Aslında bu dizelerin üzerine fazla bir şey eklemeye gerek bile yok. Doğum ve ölüm tarihi kesin olarak bilinemeyen Kul Himmet’in yaklaşık yüz yıl önce öldüğü sanılıyor.
Şimdi konumuza dönersek, bir asır önce de aynıymış galiba bazı şeyler diye düşünüyorum. Daha doğrusu insan doğası yüzyıllardır artan bir hırs ile egosuna yenik bir şekilde yaşayıp duruyor.
Yüz yıl önce söz edilen bozuk düzenin şimdiki adı ne olabilir acaba? Galiba o zamanlar bozuk da olsa bir düzen varmış. Günümüzde artık sadece düzensizlikler kasırgası savuruyor insanları.
Ve dostluk da sadece hayallerde beklenilen ama yaşamaya kimsenin yanaşmadığı bir kavram...

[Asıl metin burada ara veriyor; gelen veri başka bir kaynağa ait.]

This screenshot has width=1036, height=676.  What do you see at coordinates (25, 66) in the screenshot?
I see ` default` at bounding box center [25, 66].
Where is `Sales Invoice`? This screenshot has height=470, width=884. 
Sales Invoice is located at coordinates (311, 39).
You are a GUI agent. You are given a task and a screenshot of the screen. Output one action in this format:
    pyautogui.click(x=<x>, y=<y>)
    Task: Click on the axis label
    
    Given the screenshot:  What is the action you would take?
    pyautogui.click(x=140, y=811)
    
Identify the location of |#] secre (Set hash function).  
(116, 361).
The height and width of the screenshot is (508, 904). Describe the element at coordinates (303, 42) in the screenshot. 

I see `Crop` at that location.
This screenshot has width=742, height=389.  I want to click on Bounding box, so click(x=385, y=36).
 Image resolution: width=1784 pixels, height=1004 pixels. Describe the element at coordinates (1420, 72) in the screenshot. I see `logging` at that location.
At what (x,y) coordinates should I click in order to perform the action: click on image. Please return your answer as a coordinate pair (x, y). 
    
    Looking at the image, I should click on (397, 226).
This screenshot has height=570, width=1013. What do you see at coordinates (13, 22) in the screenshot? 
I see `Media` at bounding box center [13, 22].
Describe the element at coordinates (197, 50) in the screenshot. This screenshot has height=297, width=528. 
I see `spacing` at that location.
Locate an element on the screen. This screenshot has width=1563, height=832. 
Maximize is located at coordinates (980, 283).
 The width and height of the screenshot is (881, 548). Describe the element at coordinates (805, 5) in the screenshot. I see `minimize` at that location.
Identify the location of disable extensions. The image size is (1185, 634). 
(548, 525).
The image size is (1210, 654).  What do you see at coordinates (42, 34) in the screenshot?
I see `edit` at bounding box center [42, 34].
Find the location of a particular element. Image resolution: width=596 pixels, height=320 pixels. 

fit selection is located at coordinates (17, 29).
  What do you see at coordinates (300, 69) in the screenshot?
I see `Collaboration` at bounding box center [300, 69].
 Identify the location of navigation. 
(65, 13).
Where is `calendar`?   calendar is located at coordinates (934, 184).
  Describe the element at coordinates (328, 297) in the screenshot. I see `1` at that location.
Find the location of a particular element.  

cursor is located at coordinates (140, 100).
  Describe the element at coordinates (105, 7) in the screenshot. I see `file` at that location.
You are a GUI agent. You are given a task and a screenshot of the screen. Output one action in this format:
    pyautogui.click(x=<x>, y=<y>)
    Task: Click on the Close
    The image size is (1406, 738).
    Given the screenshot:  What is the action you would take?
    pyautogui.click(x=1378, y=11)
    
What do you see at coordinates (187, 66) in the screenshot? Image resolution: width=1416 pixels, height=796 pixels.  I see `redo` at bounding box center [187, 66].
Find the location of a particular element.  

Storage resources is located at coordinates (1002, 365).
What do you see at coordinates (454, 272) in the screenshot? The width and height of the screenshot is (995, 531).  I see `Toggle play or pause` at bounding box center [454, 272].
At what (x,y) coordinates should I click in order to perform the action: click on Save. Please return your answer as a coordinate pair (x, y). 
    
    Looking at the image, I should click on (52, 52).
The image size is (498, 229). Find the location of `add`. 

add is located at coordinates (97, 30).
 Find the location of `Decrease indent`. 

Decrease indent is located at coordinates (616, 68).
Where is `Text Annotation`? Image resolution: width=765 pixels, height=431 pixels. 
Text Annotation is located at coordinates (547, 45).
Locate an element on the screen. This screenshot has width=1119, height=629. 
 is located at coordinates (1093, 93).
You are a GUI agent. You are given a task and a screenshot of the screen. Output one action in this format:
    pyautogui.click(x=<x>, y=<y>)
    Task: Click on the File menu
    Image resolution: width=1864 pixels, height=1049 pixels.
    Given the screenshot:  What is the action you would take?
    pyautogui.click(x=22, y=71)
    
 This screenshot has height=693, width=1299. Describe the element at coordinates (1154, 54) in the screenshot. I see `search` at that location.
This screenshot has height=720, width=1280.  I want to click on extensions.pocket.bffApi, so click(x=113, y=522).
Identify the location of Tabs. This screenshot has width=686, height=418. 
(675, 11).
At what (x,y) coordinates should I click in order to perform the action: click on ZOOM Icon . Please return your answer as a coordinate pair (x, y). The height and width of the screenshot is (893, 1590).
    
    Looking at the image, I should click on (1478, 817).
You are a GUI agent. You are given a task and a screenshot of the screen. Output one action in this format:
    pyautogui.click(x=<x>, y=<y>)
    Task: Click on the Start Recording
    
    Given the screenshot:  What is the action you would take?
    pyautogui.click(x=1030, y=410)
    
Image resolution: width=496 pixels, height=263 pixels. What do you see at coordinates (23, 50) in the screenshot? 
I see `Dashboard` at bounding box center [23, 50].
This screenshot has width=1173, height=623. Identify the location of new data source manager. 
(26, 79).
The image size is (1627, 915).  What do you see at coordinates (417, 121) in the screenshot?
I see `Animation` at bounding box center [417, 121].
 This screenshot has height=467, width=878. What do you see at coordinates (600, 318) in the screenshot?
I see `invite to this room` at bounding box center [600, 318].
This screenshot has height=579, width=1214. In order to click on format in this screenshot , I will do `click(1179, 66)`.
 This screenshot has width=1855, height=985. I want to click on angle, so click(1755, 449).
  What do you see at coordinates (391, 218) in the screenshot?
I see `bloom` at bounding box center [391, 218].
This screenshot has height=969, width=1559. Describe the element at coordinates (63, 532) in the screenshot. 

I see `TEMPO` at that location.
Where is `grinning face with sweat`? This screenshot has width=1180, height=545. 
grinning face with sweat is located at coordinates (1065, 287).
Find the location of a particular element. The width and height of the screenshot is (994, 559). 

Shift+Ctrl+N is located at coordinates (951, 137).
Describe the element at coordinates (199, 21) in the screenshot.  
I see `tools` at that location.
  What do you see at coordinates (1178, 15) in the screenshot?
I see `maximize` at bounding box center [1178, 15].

Hep kıyısından geçtim ben de, tam buldum derken; acı faturalar çıktı, hem de hepsi benim adıma kesilen faturalardı bunlar. Ödediğim her bedelde biraz daha yitirdim inancımı ve umudumu.
Şimdi ben çocuklarıma ve gençlere umut verecekken dostlukla ve paylaşımla ilgili, dönüp bakıyorum da avuçlarım bomboş.
Ne yazık ki diyorum, uzatılan bir çok dost elinin arkasında gördüklerimi de anlatamam şu anda onlara...
En azından hala umutları var onların...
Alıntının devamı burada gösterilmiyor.